## Task to carry out
When you reach the line that contains "The image size is (850, 478).", please begin copying, and carry on exactly to the last line of the material, leaving out every picture.

## Records to use
:::::

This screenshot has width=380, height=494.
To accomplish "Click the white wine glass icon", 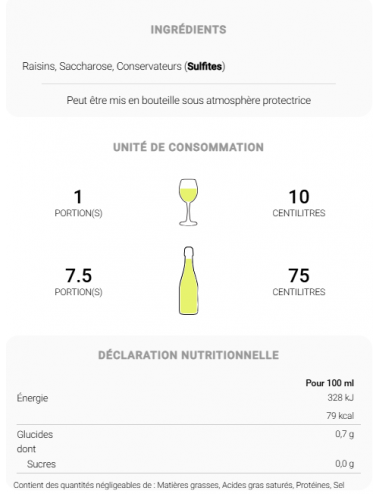I will point(188,202).
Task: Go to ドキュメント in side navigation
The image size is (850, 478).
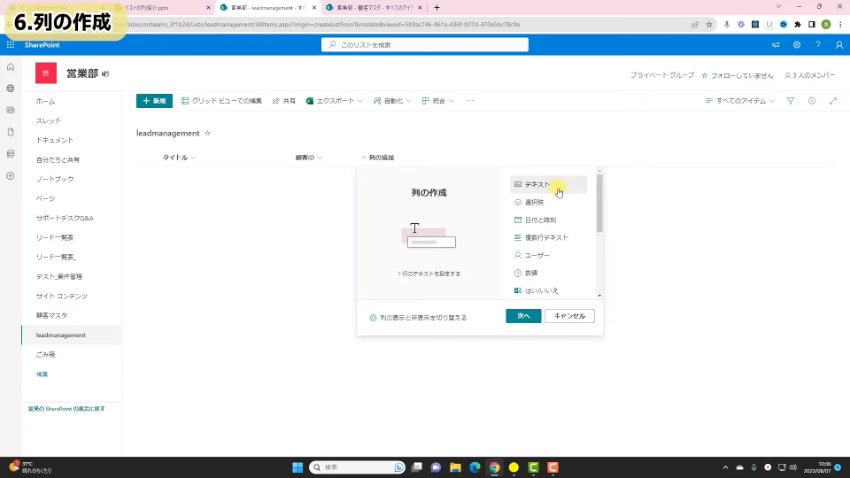Action: (x=55, y=140)
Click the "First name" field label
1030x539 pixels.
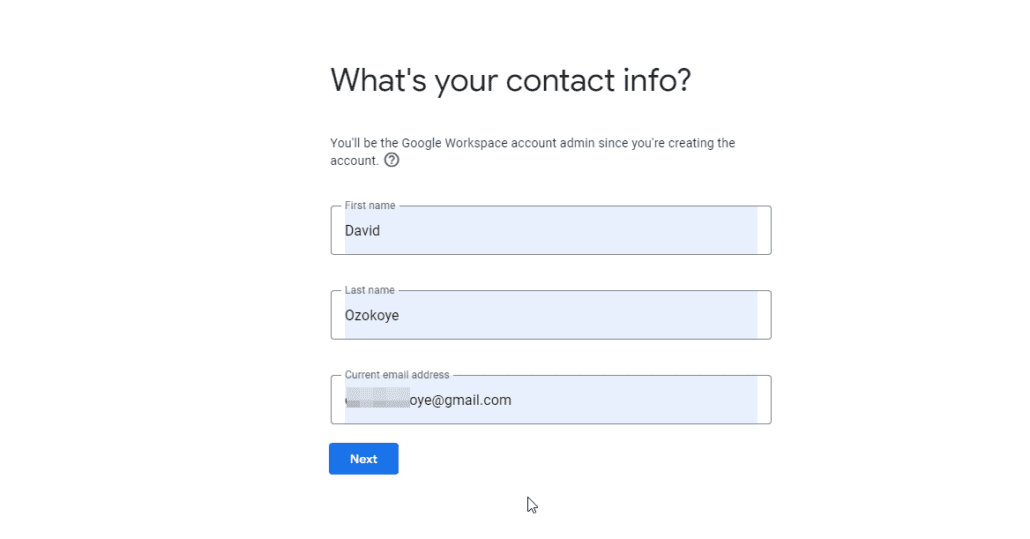point(370,205)
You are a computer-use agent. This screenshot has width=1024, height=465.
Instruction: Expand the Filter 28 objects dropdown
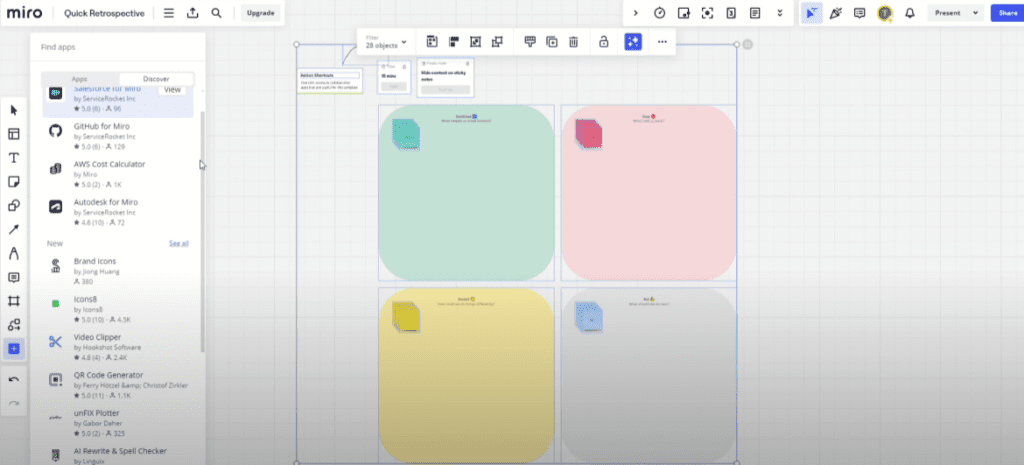point(386,42)
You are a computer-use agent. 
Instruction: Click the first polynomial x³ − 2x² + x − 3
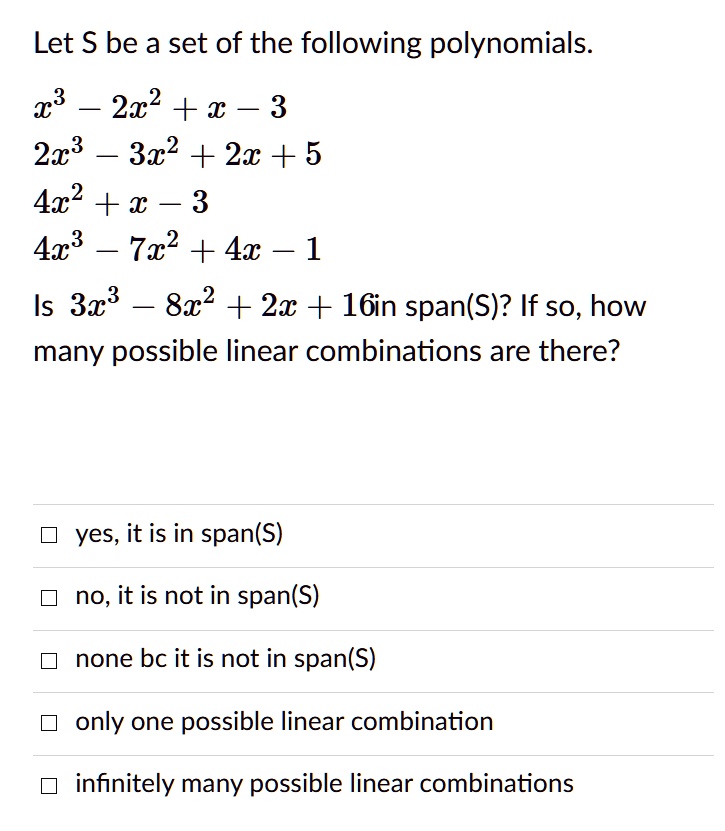pos(158,105)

:::::

## Problem solution
The image size is (850, 478).
Action: (x=55, y=140)
Click the "First name" field label
1030x539 pixels.
point(370,205)
You are a computer-use agent. This screenshot has width=1024, height=465.
Instruction: Expand the Filter 28 objects dropdown
point(386,42)
You are a computer-use agent. 
Instruction: Click the first polynomial x³ − 2x² + x − 3
pos(158,105)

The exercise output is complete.